The wage increase for new and existing hourly and salaried employees will be implemented over the next few weeks, the company said. The upgraded pay scale will result in hourly employees earning starting wages ranging from $11 to $18.
In addition to the wage increase, Chipotle noted that hourly workers have an opportunity to advance to a “Restaurateur,” a six-figure general manager position, in just three and a half years. The brand also rolled out a $200 employee referral bonus for crew members and a $750 referral bonus for apprentices or general managers.
In conjunction with the added benefits, Chipotle is looking to hire 20,000 employees across the U.S. as it plots the opening of roughly 200 restaurants this year. To support its hiring efforts, the brand will hold a virtual career fair this Thursday from 10 a.m. to 1 p.m. PT. The event, which will be launched on community platform Discord, will include live sessions with Chipotle employees that highlight benefits, career paths, cooking demos, and more.
“Chipotle is committed to providing industry-leading benefits and accelerated growth opportunities, and we hope to attract even more talent by showcasing the potential income that can be achieved in a few short years,” said Marissa Andrada, chief diversity, inclusion, and people officer, in a statement. “We’re looking for people who are authentic, passionate and want to help cultivate a better world through real food and real personal development.”
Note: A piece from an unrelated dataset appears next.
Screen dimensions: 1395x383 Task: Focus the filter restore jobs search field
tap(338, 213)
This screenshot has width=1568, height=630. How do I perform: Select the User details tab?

READ MORE: Why the Hiring Crisis is a Moment of Reckoning for Restaurants
The elevated wages and salary join a growing list of benefits that Chipotle has added in the past couple of years. For example, in June 2019 the chain rolled out a bonus program that gives hourly employees the opportunity to earn up to an extra month’s pay each year. A few months later the brand launched a debt-free degree program and simplified access to mental health and financial wellness benefits. Amid COVID, Chipotle paid out more than $40 million in bonuses and assistance pay to assist employees through the rough environment.
Chipotle and other major chains—across both the full-service and quick-service segment—are battling for what has become a slim labor pool. Brands like IHOP, Applebee’s, Taco Bell, and KFC have all announced their intention to hire thousands of workers. Similar to Chipotle, these chains are boosting benefits, as well. Whataburger, which gave staff more than $90 million in bonuses for work during COVID, promoted all of its general managers and pushed their salaries to six figures. Taco Bell revealed this spring that general managers at corporate stores would now receive up to four weeks of accrued vacation per year. These workers also now receive four weeks of paid “baby bonding” time for new parents and guardians and eight weeks of fully paid short-term disability after the bird of a child.
One McDonald’s store in Florida was actually offering $50 to individuals who’d come sit down for an interview. The burger giant said during its Q1 earnings call that it’s working through changes in corporate stores from a wages and compensation perspective.
“We think the external environment is ripe to do this,” McDonald’s U.S. President Joe Erlinger said during the conference call. “We think the internal environment is also ripe to do this. And we think it’s actually a great business decision for us.”
Most operators blame the labor shortage on the elevated unemployment benefits from the federal government. In fact, Black Box Intelligence polled more than 360 operators on the topic, and 57 percent said higher pay through unemployment was the main driver. The next highest option, better quality of life in another industry, garnered 20 percent. The $1.9 trillion American Rescue Plan extended a $300 weekly boost in unemployment until the end of September.
For some, the labor shortage has affected the supply chain, including Wingstop. CEO Charlie Morrison attributed the headwind to “government stimulus and creating an artificially high wage rate that is competitive to the people that are necessary to actually process chicken.”
Food and drink places added 187,000 jobs in April, according to the U.S. Bureau of Labor Statistics. Roughly 10.64 million were on payroll, which is still down 1.65 million from February 2020.